■ **Extrait**
☆ ☆ ☆ ☆ ☆ ☆ ☆

Les conclusions du journaliste sont sans appel. L’Empire russe n’a pas les moyens de ses ambitions. Son armée n’est pas assez entraînée, équipée, pour faire face à un long conflit éloigné de ses bases.

En revanche, le Japon est devenu la première grande puissance non-occidentale. Il utilise la technologie et les armements européens, tout en étant capable de les copier et de les améliorer grandement grâce à ses propres ingénieurs. Ses officiers supérieurs ont bénéficié pour une part d’entre eux d’une excellente formation en Europe (l’amiral Togo a passé sept ans à se former dans la marine anglaise). Ils ont observé longuement, en silence, toutes nos techniques, nos stratégies et tactiques.

☆ ☆ ☆ ☆ ☆ ☆ ☆

■ **Consigne 1**
Traduisez en anglais la phrase suivante de l’extrait sur l’Empire russe et le Japon : « L’Empire russe n’a pas les moyens de ses ambitions. »
■ **Consigne 2**
Poursuivez l’extrait sur l’Empire russe et le Japon à partir de sa dernière phrase.

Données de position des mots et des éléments
☆ ☆ ☆ ☆ ☆ ☆ ☆

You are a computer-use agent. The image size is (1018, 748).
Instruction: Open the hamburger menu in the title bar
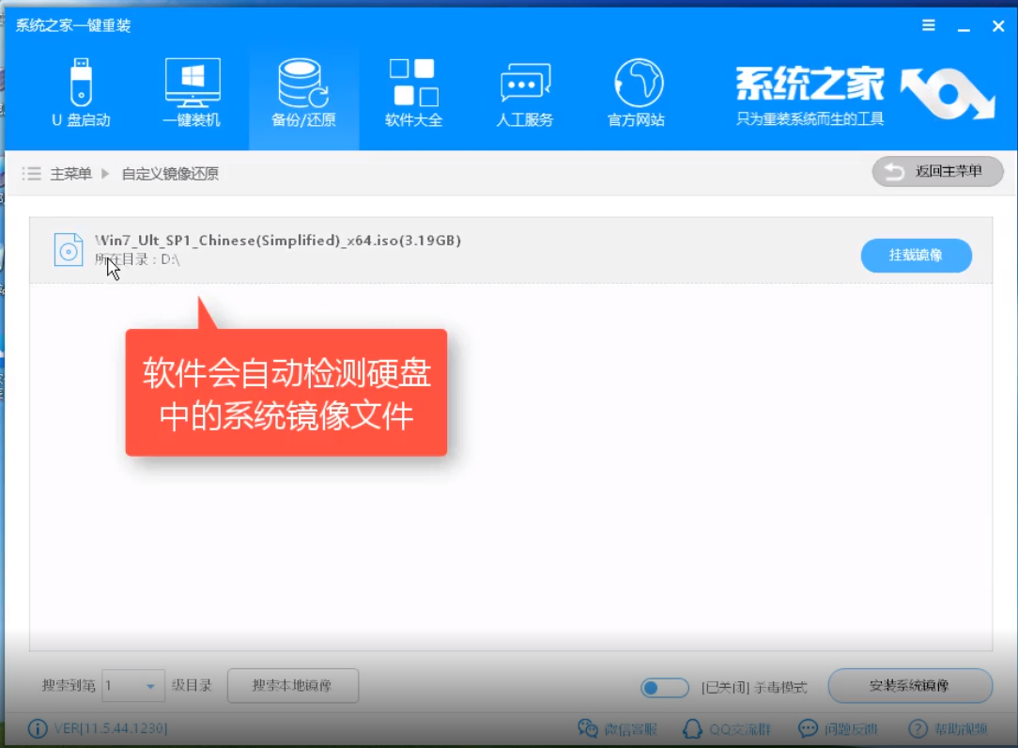click(929, 25)
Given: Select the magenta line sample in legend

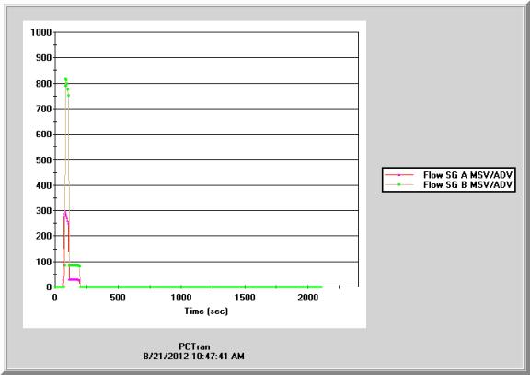Looking at the screenshot, I should tap(399, 175).
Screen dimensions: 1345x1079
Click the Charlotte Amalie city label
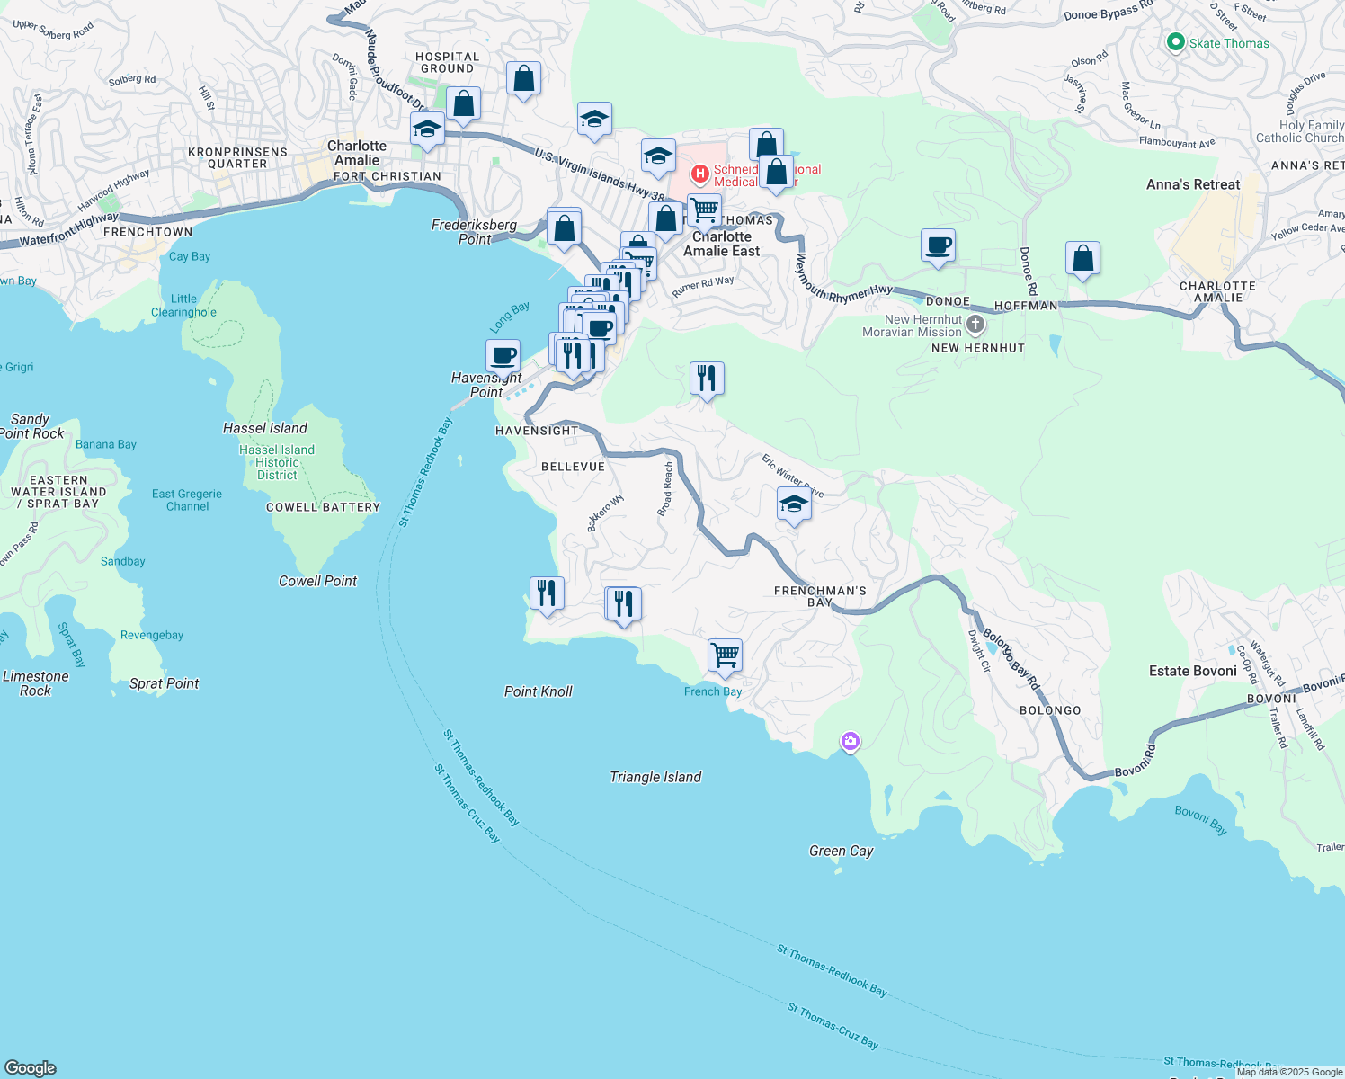click(x=357, y=153)
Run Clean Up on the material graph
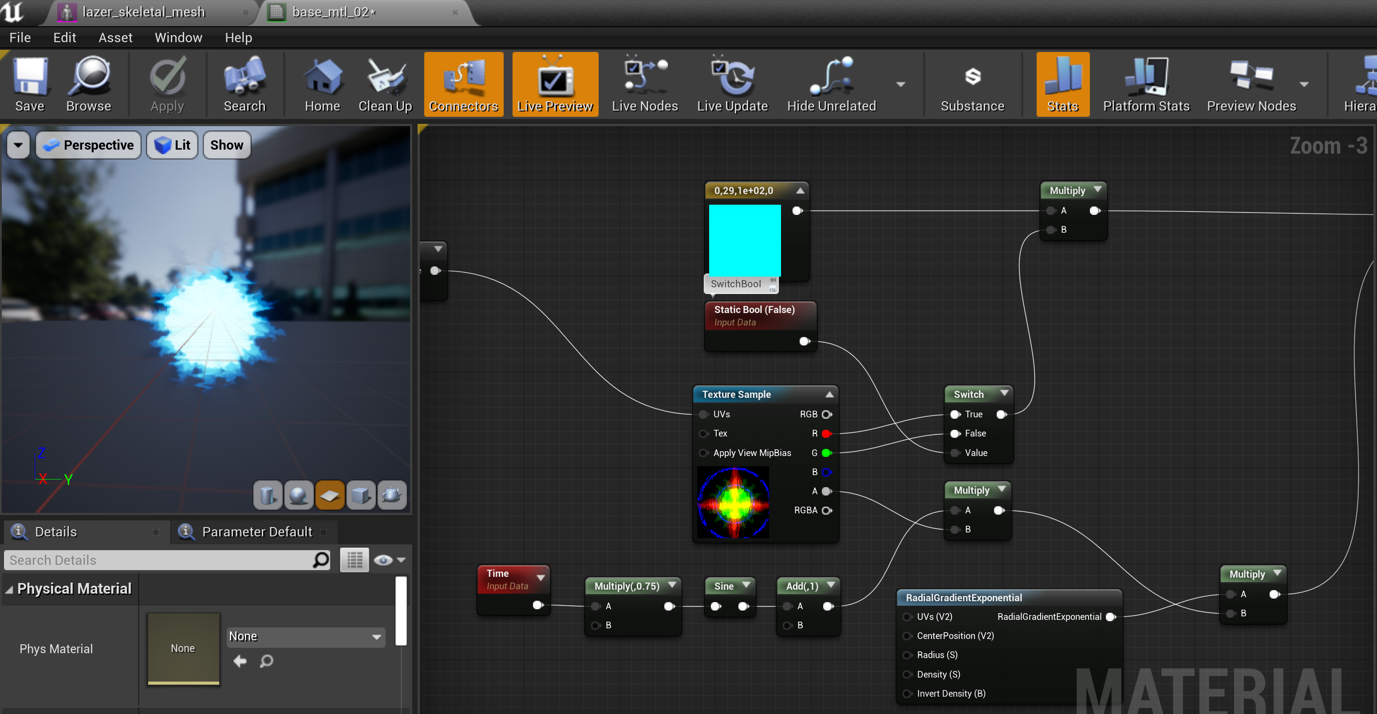The height and width of the screenshot is (714, 1377). [x=385, y=83]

☆ ☆ ☆ ☆ ☆ ☆ ☆

■ **Réponse attendue 1**
The Russian Empire does not have the means to match its ambitions.

■ **Réponse attendue 2**
Ils ont pris le meilleur du fonctionnement de chaque grand pays européen : Angleterre, Allemagne et France. Ils ont aussi percé les faiblesses de notre allié russe.

Ils sont maintenant plus puissants que jamais. Ils s’affirment prêts à devenir la puissance coloniale montante de l’Asie. La Mandchourie, la Corée, les Îles Sakhalines sont ou seront leurs prochaines proies, aux dépens de l’Empire des tsars qui rêvait d’un accès vers le Pacifique qui ne soit pas pris régulièrement par les glaces.

L’Occident s’efface, dans la douleur. Un géant asiatique est né.